並んでいる人々の年齢層はバラバラ。縁者が出演しているとか、かっぺーファンあたりが中心だろうか。長浜ものがたりの読者って、どのくらいいるんだろ。
開場予定時刻数分前から、列が動き出した。ホールに入れたら、なるべく前列の座席を確保したい。と考えていたことが、ほぼ叶えられた。少し右寄りにはなったけど、視力の良くない自分の目でも、顔が識別できる距離だ。嫁は、こんなに前に行くとは思わなかったと。せっかくだから、近くで観賞したかったんだ。
席を押さえたところで、駐車券を取りに僕一人で車まで走った。無料サービスの処理をしてもらえるというから、まだ時間も余裕あるしってことで。
これでようやく落ち着いて開演を待てる。
15時開演。
数か月前まで演技も踊りもしたことがなかったというメンバーを含む、総勢23名による熱演。特別ゲストの山口勝平さんの、硬軟織り交ぜたプロの仕事が、場を引き締める。役者さんたちには大きな拍手を贈ったよ。だけど、演出にはもやもやが残った。後述する。
上演後のトークショーでは、勝平さんともえりーぬさんの掛け合いが面白かった。
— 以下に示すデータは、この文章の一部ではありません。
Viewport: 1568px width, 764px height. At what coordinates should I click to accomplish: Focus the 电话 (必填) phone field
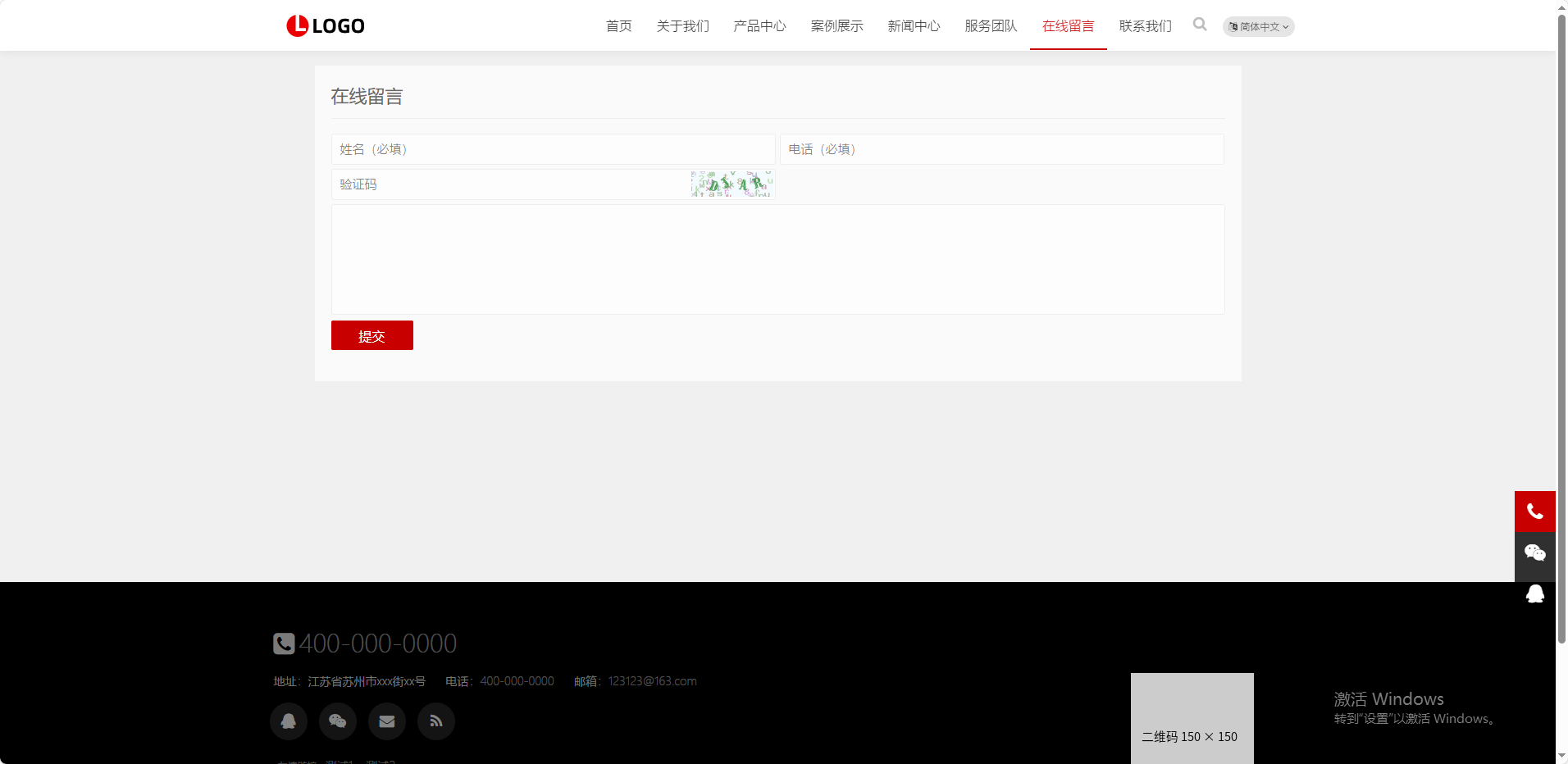[x=1001, y=149]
ぐだぐだになりつつも、勝平さんの人柄の良さがにじむフォローなどがあり、スッゴく楽しい時間になった。
印象的だったのは彼の、琵琶湖に沈む夕陽とか、地域に住んでいる人にとっては何でもない日常の、普通のものがいいもの、という主旨の発言。『サルとミコト』の主題とも絡むし、何より長浜を良く知っていて、好きだという気持ちが、言葉の端々から感じられた。それにとても好感が持てた。声の観光大使は伊達じゃないね。
さて。
舞台演出について、自分の感じたままに述べると、悪口みたいになってしまうことを、先に断っておく。でも、そう思っちゃったんだから、しょうがない。
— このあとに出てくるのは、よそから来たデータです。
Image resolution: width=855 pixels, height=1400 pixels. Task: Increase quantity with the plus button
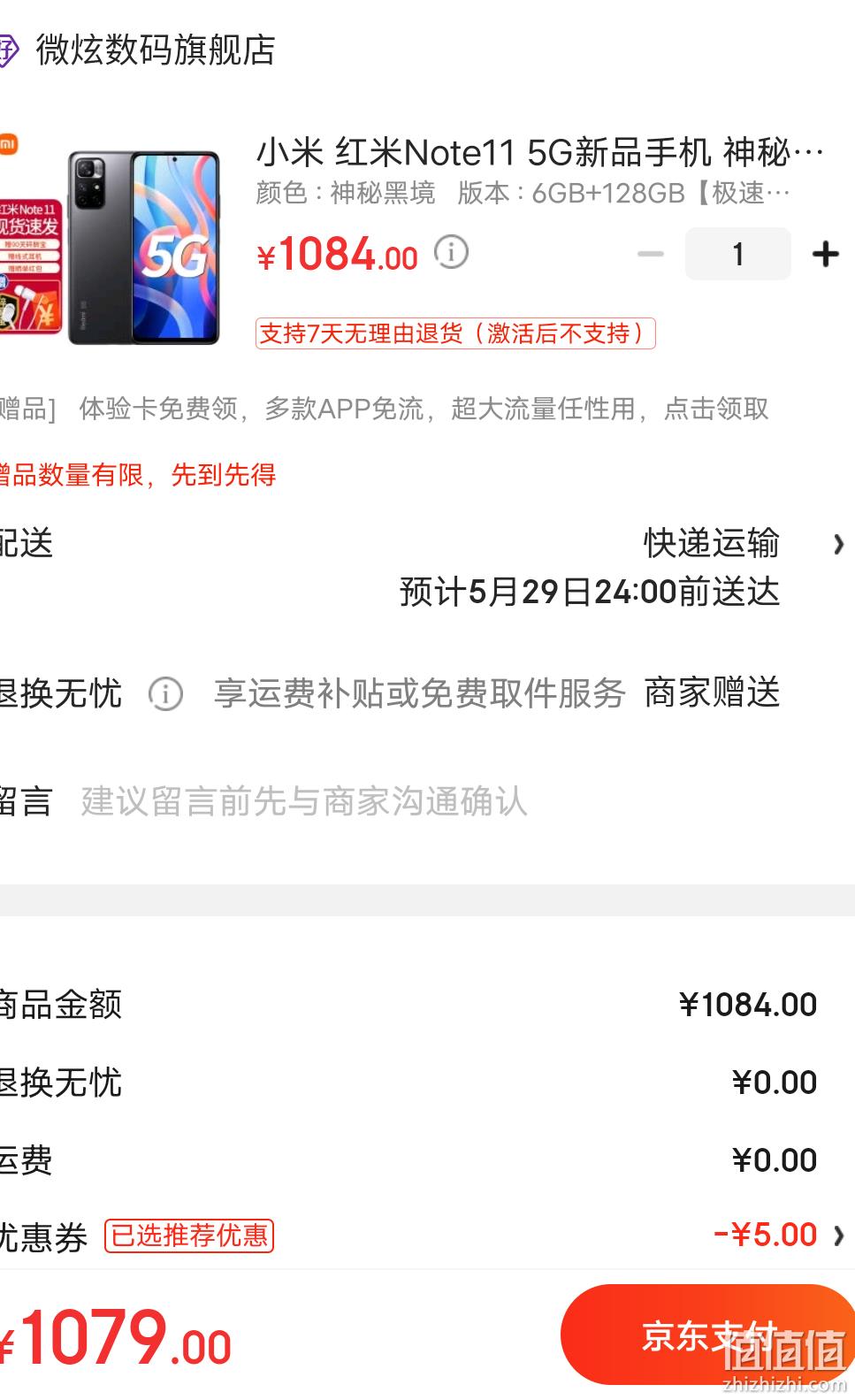pyautogui.click(x=825, y=255)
原作のほうは、平凡であることに悩む少女が、戦国時代から迷い込んだとある武将と出会い、長浜のまちを通して、一歩を踏み出していく成長物語。主人公の心の動きに丁寧に寄り添い、長浜が物語の舞台である必然性……とまではいかなくても、長浜だからこそのストーリーだった。
ところが、舞台用にアレンジされた脚本は、ほぼ別物。長浜らしい演出は、それっぽい小物や単語が、わざとらしく飛び出してくるだけ。アレンジャーの勉強不足を露呈している。というより愛が感じられない。勝平さんとは真逆だ。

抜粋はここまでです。